- _Written request_
Format the lines of the listing, from the line containing "Hello Year of the Rat (881, 1786)" through the end of the listing, as a numbered list, leaving out any blank lines.

- _Exercise data_
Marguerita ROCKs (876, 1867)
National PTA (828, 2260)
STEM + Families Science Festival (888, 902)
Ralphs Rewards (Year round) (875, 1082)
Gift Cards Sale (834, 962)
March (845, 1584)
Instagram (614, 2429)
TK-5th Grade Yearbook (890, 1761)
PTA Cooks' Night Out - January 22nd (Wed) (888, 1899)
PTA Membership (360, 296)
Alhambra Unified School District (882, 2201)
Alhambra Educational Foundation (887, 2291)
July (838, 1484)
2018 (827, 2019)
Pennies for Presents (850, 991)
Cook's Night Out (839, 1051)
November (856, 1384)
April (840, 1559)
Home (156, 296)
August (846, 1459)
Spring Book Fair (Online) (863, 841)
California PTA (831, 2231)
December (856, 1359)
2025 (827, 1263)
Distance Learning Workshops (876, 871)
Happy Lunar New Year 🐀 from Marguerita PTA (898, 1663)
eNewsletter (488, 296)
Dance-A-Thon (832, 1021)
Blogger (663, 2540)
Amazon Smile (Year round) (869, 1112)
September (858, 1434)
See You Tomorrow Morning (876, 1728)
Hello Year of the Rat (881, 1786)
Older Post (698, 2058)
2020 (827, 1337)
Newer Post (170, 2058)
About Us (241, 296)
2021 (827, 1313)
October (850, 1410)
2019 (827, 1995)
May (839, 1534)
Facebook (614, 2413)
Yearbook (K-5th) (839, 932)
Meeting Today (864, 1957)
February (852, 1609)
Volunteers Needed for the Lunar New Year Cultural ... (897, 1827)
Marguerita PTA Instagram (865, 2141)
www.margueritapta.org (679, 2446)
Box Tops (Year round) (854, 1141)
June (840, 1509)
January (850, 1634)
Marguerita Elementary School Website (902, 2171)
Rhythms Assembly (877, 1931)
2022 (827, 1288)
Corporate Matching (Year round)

- _Written response_
1. Hello Year of the Rat (881, 1786)
2. Older Post (698, 2058)
3. 2020 (827, 1337)
4. Newer Post (170, 2058)
5. About Us (241, 296)
6. 2021 (827, 1313)
7. October (850, 1410)
8. 2019 (827, 1995)
9. May (839, 1534)
10. Facebook (614, 2413)
11. Yearbook (K-5th) (839, 932)
12. Meeting Today (864, 1957)
13. February (852, 1609)
14. Volunteers Needed for the Lunar New Year Cultural ... (897, 1827)
15. Marguerita PTA Instagram (865, 2141)
16. www.margueritapta.org (679, 2446)
17. Box Tops (Year round) (854, 1141)
18. June (840, 1509)
19. January (850, 1634)
20. Marguerita Elementary School Website (902, 2171)
21. Rhythms Assembly (877, 1931)
22. 2022 (827, 1288)
23. Corporate Matching (Year round)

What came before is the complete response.